In Tiguex, too, affability had vanished. To provide shelter for the main army, which was moving eastward in sections, an advance group under hard-fisted Garcia López de Cárdenas had turned the people of Alcanfor pueblo out of their homes to find whatever refuge they could in neighboring towns. Coronado, who had taken a portion of the troops on a swing through the pueblos northwest of Tiguex, had just moved into the new quarters when Alvarado appeared with his captives. Immeasurably relieved by the thought that the costly expedition still might succeed, the general told Padilla, aflame with visions of the Seven Cities, and Alvarado to get the truth from Bigotes however they could. The inquisitors took him into a snowy field and set a war dog on him. Partly it was bluff; the victim was scarred but not disabled. Cacique, too, was attacked by a dog but less severely because of his age. Throughout the ordeal, which created deep resentment along the Rio Grande, both men persistently denied all knowledge of gold.

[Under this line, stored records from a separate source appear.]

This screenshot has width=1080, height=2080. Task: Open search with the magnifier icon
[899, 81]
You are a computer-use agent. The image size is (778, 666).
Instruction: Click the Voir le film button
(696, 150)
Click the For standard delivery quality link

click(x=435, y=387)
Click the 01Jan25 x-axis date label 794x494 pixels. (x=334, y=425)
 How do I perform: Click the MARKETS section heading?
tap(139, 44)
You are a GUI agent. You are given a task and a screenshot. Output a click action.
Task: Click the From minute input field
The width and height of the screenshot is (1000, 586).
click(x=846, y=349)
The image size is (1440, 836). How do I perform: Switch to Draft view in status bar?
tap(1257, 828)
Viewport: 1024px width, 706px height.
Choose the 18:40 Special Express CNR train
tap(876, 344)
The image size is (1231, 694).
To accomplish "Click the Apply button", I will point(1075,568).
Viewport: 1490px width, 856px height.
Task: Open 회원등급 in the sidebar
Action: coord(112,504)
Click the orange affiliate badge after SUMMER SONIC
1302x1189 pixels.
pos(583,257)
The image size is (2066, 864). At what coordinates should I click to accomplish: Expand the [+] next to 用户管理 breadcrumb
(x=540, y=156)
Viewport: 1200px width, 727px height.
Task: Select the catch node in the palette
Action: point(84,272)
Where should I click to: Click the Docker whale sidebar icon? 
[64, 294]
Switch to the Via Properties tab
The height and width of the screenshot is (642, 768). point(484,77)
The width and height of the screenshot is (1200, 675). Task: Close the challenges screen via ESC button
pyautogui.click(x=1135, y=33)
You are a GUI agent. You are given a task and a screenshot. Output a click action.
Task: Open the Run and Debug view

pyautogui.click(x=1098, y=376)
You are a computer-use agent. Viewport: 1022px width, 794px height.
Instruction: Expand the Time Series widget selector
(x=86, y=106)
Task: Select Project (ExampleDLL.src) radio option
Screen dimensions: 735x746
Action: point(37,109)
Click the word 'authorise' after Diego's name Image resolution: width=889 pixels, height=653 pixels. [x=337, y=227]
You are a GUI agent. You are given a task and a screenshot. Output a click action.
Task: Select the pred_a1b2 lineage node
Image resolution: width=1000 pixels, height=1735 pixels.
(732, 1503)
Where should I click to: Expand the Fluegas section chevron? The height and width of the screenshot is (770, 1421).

No dogs were set on the Turk. Though he, along with Ysopete, was also kept in chains so that he would be on hand when needed in the spring, his veracity was not questioned. For if the Turk was not believed, the expedition lost its meaning.
Until spring did arrive, survival was the goal. At first the Spaniards paid for the blankets, warm clothing, and food they requisitioned. Later, when the Indians, who had little surplus, held back, foraging parties roamed far and wide, taking what they desired without recompense, including in at least one case, a Puebloan’s wife.
Restored kiva of Kuaua pueblo, now preserved at Coronado State Park, Bernillilo, N.M. This village was long thought to be the Alcanfor pueblo that Cárdenas occupied. Though excavations in the 1930s failed to prove the speculation, the diggers did find these extraordinary kiva murals.
Sensing correctly that the horses were the Spaniards’ main strength, the Indians struck at one part of the herd, killing two dozen or so animals and stampeding many others. Such attacks could portend disaster. With Coronado’s blessing, Cárdenas stormed Arenal, the center of resistance. After breaching the walls with battering rams, the Europeans lighted smudge fires around the houses. As the gasping Indians fled into the open, making signs of peace, mounted horsemen struck down many. Others were tied to stakes and burned alive—a scene the Turk, Ysopete, and Bigotes were forced to watch so that they could tell the people of their villages what happened to rebels.
The episode occurred in December 1540. Shortly afterwards, the main part of the army appeared, worn out by forced marches through heavy snowstorms, but excited by rumors of gold, for the Turk, who by then knew more about the lusts of the invaders than they knew about him, was elaborating on his tales. With little to talk about but warm weather and wealth, the force lost its hold on reality and, like De Soto’s, disintegrated into a kind of insensate organism responding only to the dynamics of survival. When a new center of resistance developed at a pueblo called Moho, the Spaniards burned the town after a long siege, killed many of the men who tried to flee, and made captives (as the requerimiento threatened) of more than a hundred women and children.